Top of Records to process

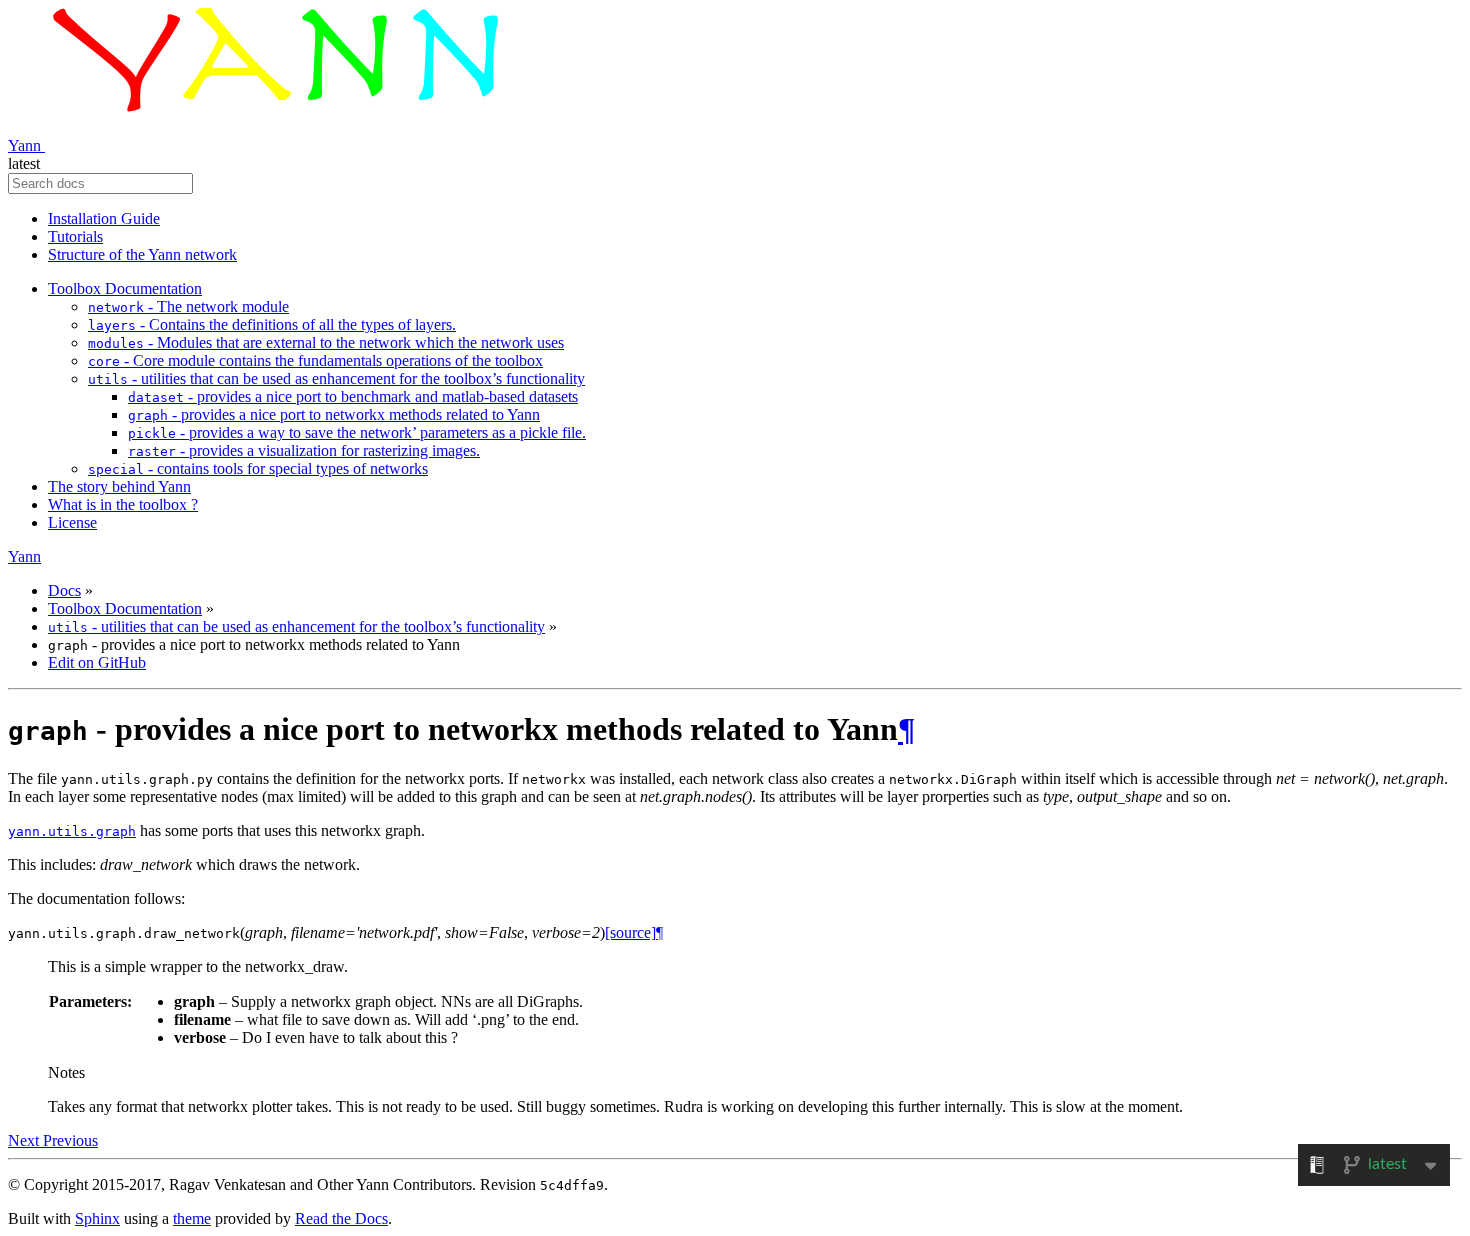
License (72, 522)
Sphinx (97, 1218)
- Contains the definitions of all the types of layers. (272, 324)
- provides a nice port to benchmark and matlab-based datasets (353, 396)
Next (25, 1140)
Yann (26, 145)
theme (192, 1218)
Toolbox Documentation (125, 288)
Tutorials (75, 236)
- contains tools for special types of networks (258, 468)
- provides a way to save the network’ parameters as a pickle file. (357, 432)
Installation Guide (104, 218)
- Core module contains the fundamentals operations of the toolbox (315, 360)
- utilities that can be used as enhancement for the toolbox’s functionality (336, 378)
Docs (64, 590)
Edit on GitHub (97, 662)
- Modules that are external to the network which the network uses (326, 342)
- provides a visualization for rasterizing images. (304, 450)
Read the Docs (341, 1218)
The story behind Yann (119, 486)
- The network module (188, 306)
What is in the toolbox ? (123, 504)
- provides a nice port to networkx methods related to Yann (334, 414)
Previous (70, 1140)
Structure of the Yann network (142, 254)
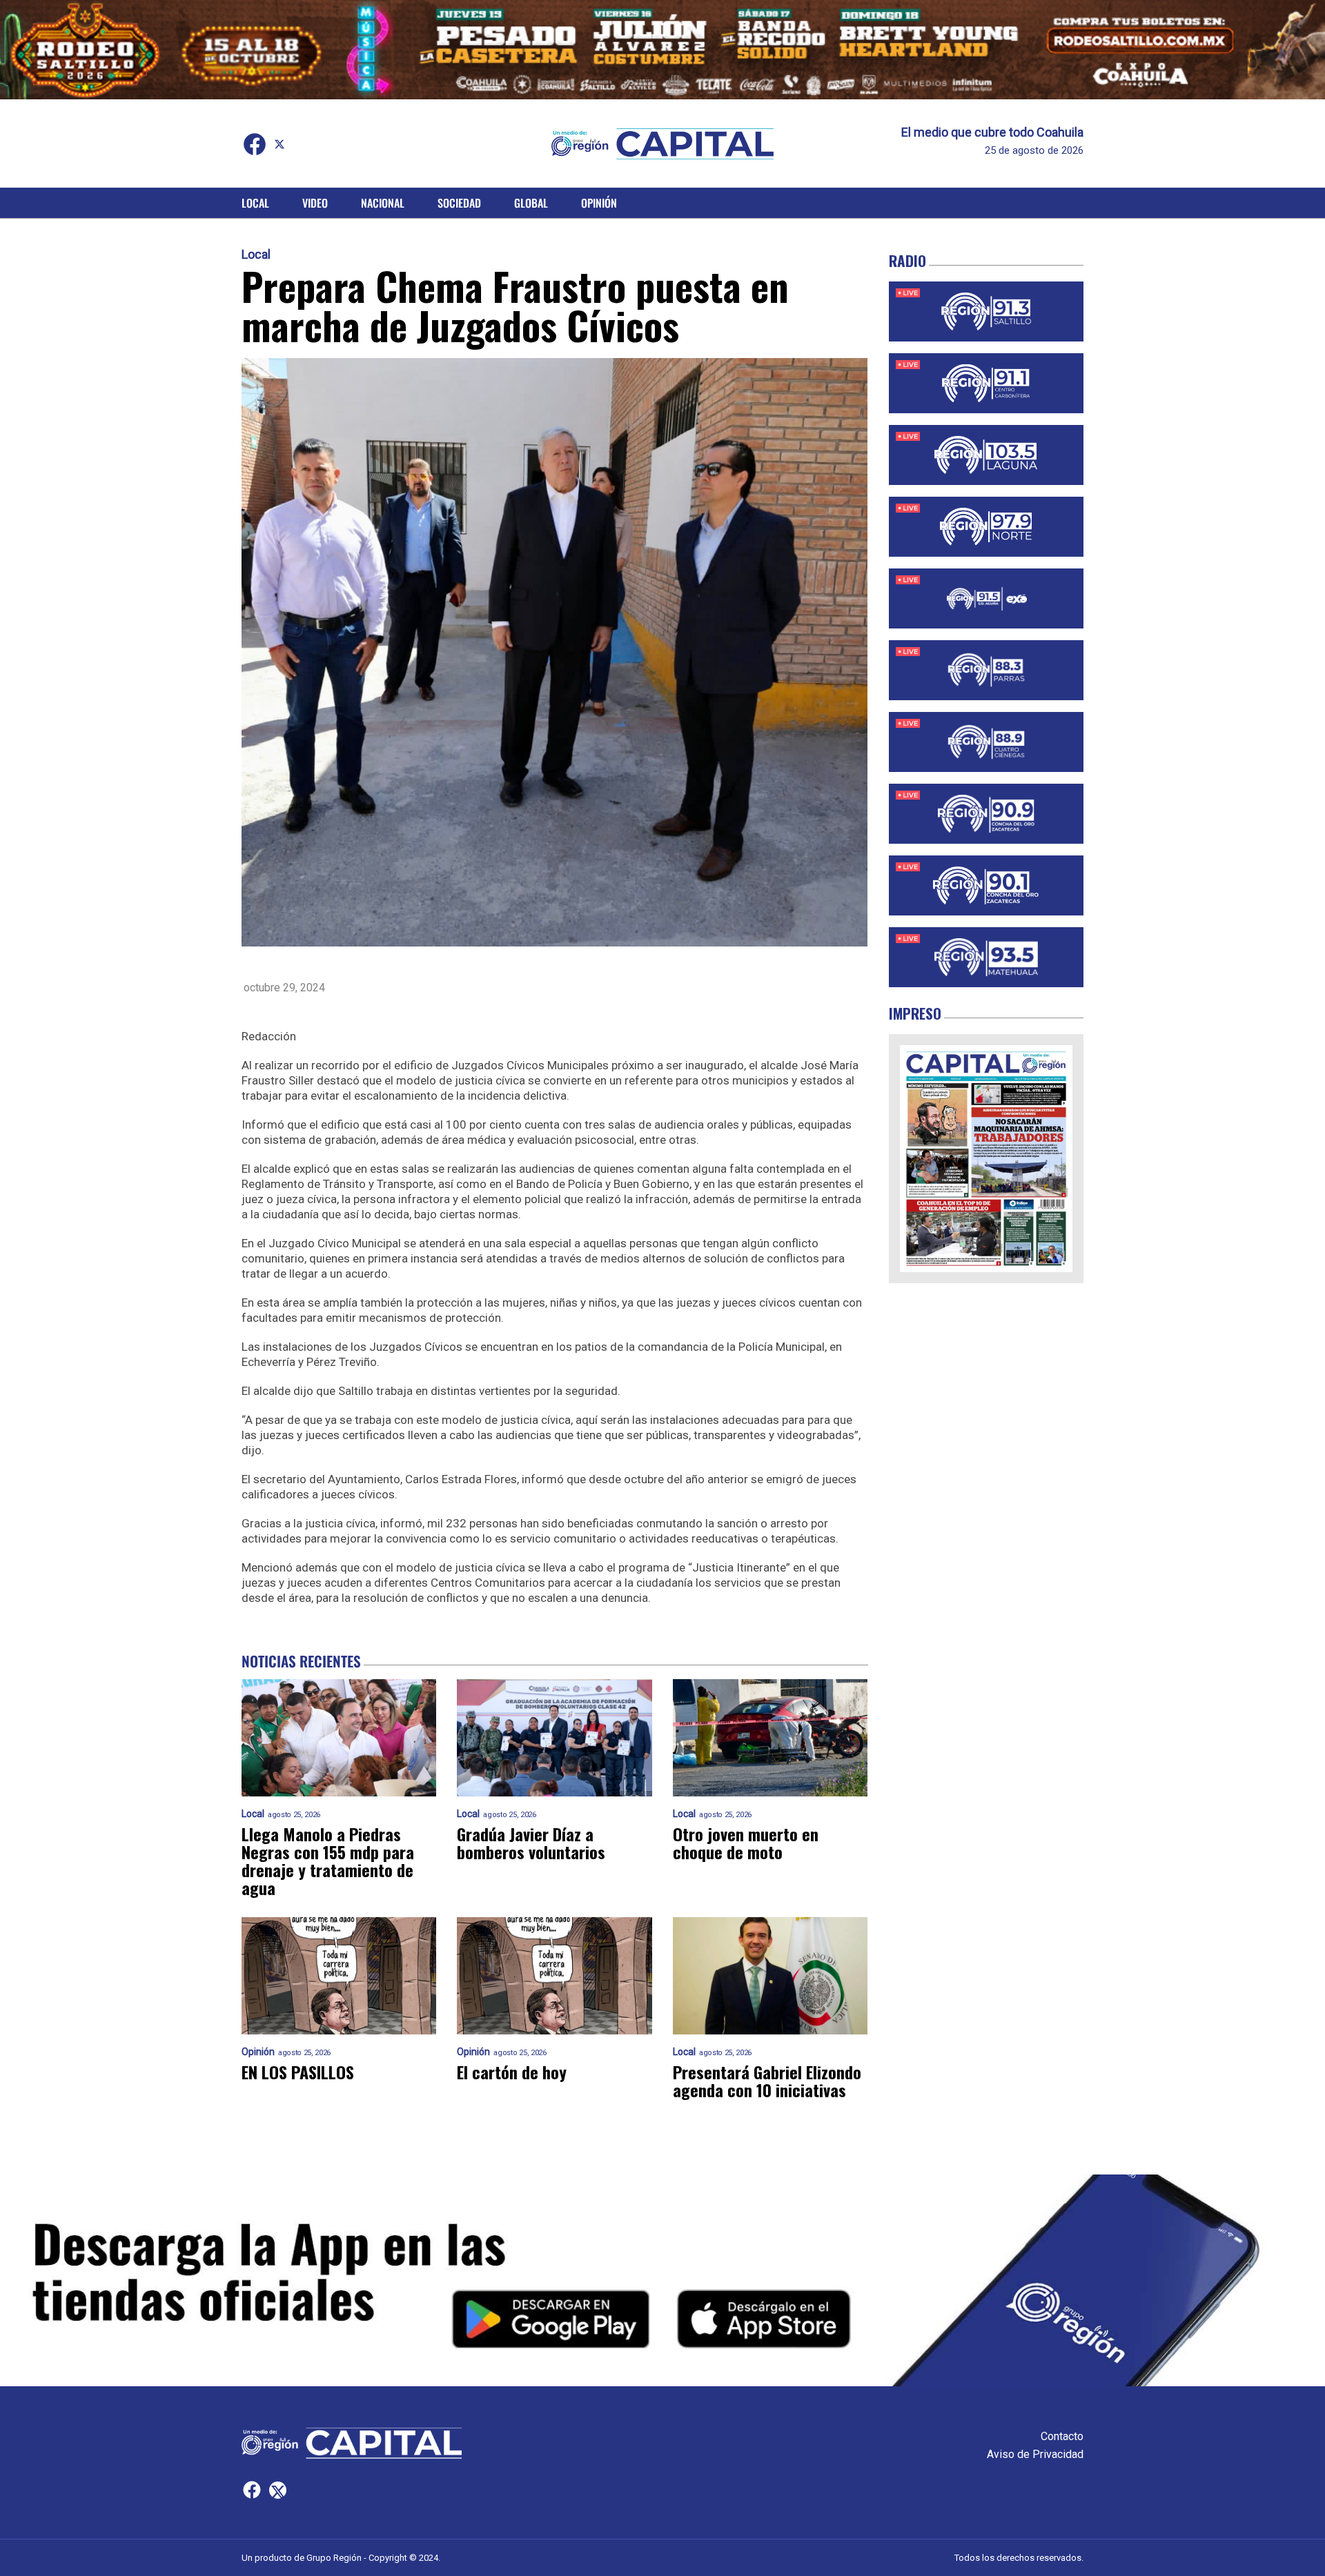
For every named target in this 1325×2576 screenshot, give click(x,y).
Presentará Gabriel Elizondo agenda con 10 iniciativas (767, 2081)
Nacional (382, 203)
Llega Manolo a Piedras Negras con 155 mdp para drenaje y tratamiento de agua (328, 1860)
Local (255, 203)
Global (531, 203)
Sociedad (459, 203)
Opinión (599, 203)
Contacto (1062, 2436)
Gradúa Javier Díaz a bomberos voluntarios (531, 1843)
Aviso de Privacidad (1035, 2454)
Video (315, 203)
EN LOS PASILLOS (298, 2072)
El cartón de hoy (512, 2072)
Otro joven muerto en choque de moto (745, 1843)
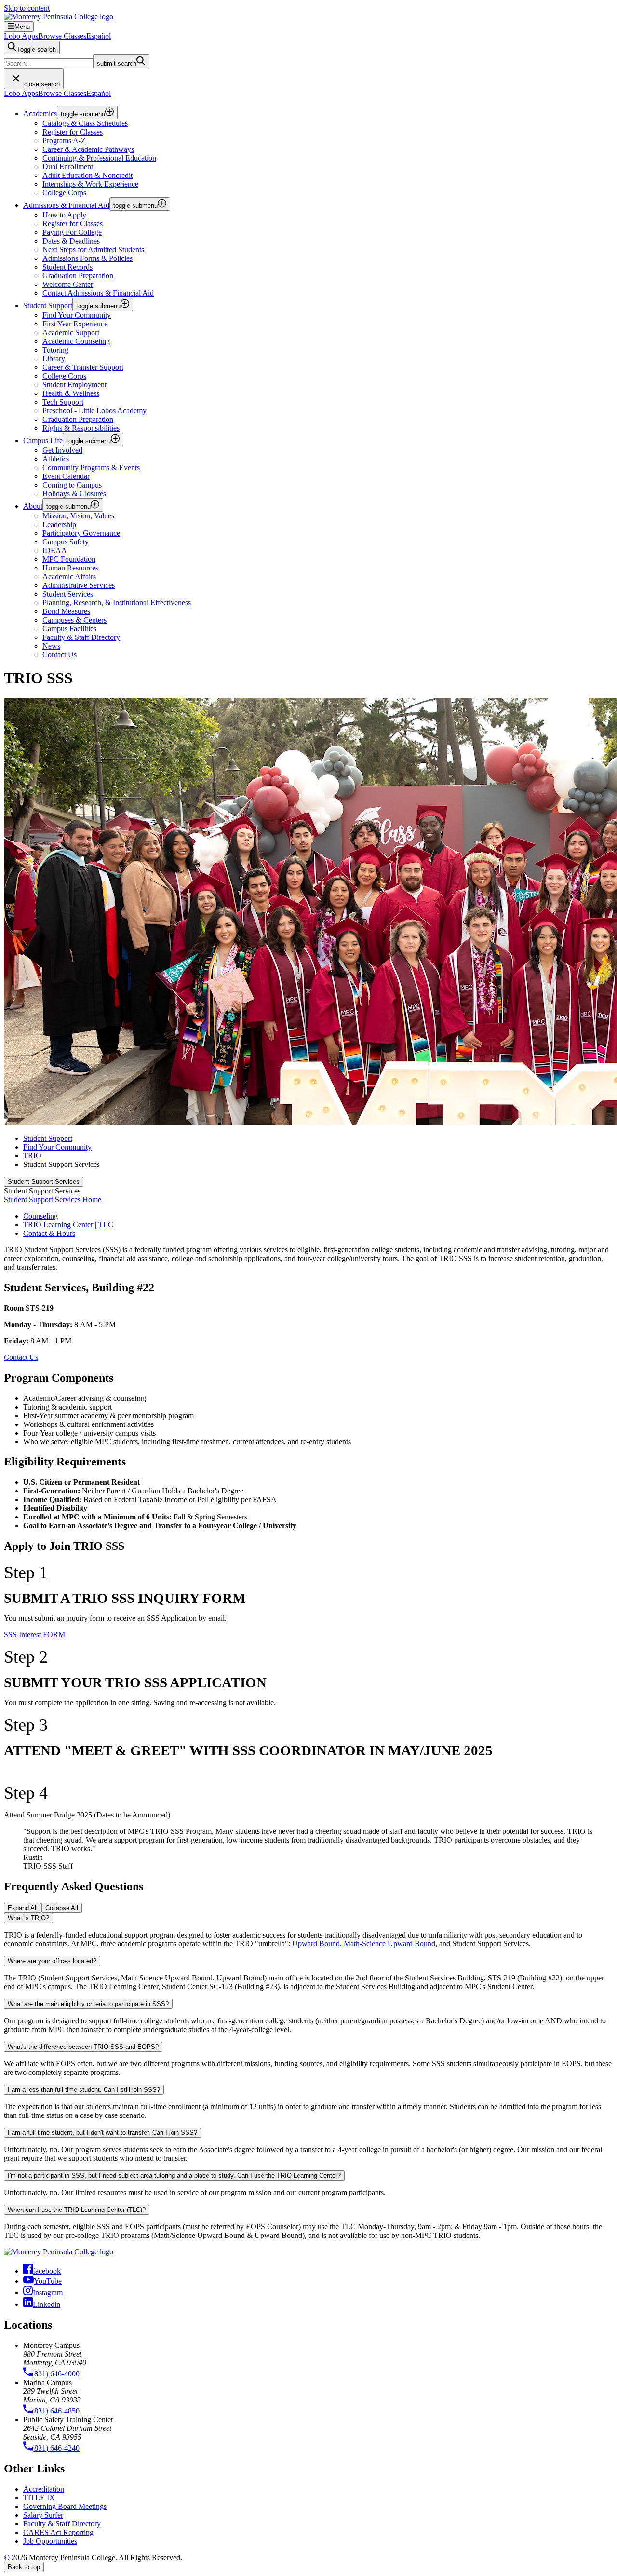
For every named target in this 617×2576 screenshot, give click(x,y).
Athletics (55, 459)
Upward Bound (316, 1943)
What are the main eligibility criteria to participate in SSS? (88, 2003)
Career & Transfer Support (82, 367)
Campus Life (43, 440)
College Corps (64, 193)
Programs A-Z (64, 140)
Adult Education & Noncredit (87, 175)
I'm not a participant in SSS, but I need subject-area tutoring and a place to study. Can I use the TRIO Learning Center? (174, 2175)
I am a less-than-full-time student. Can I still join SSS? (84, 2089)
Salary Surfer (43, 2515)
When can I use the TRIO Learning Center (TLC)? (77, 2209)
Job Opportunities (50, 2541)
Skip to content (27, 8)
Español (98, 36)
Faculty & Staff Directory (62, 2524)
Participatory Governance (81, 533)
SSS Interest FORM (34, 1634)
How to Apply (64, 215)
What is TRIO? (28, 1918)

Bottom of Records to process

> **Problem requirements**
All of the data is to be returned exactly, with no pictures included.

> **Answer to the problem**
License (72, 522)
Sphinx (97, 1218)
- Contains the definitions of all the types of layers. (272, 324)
- provides a nice port to benchmark and matlab-based datasets (353, 396)
Next (25, 1140)
Yann (26, 145)
theme (192, 1218)
Toolbox Documentation (125, 288)
Tutorials (75, 236)
- contains tools for special types of networks (258, 468)
- provides a way to save the network’ parameters as a pickle file. (357, 432)
Installation Guide (104, 218)
- Core module contains the fundamentals operations of the toolbox (315, 360)
- utilities that can be used as enhancement for the toolbox’s functionality (336, 378)
Docs (64, 590)
Edit on GitHub (97, 662)
- Modules that are external to the network which the network uses (326, 342)
- provides a visualization for rasterizing images. (304, 450)
Read the Docs (341, 1218)
The story behind Yann (119, 486)
- The network module (188, 306)
What is in the toolbox ? (123, 504)
- provides a nice port to networkx methods related to Yann (334, 414)
Previous (70, 1140)
Structure of the Yann network (142, 254)
For every named target in this 1325×2576 screenshot, give click(x,y).
Presentará Gabriel Elizondo agenda con 10 iniciativas (767, 2081)
Nacional (382, 203)
Llega Manolo a Piedras Negras con 155 mdp para drenaje y tratamiento de agua (328, 1860)
Local (255, 203)
Global (531, 203)
Sociedad (459, 203)
Opinión (599, 203)
Contacto (1062, 2436)
Gradúa Javier Díaz a bomberos voluntarios (531, 1843)
Aviso de Privacidad (1035, 2454)
Video (315, 203)
EN LOS PASILLOS (298, 2072)
El cartón de hoy (512, 2072)
Otro joven muerto en choque de moto (745, 1843)
For every named target in this 617×2576 screenshot, give click(x,y).
Athletics (55, 459)
Upward Bound (316, 1943)
What are the main eligibility criteria to participate in SSS? (88, 2003)
Career & Transfer Support (82, 367)
Campus Life (43, 440)
College Corps (64, 193)
Programs A-Z (64, 140)
Adult Education & Noncredit (87, 175)
I'm not a participant in SSS, but I need subject-area tutoring and a place to study. Can I use the TRIO Learning Center? (174, 2175)
I am a less-than-full-time student. Can I still join SSS? (84, 2089)
Salary Surfer (43, 2515)
When can I use the TRIO Learning Center (TLC)? (77, 2209)
Job Opportunities (50, 2541)
Skip to content (27, 8)
Español (98, 36)
Faculty & Staff Directory (62, 2524)
Participatory Governance (81, 533)
SSS Interest FORM (34, 1634)
How to Apply (64, 215)
What is TRIO? (28, 1918)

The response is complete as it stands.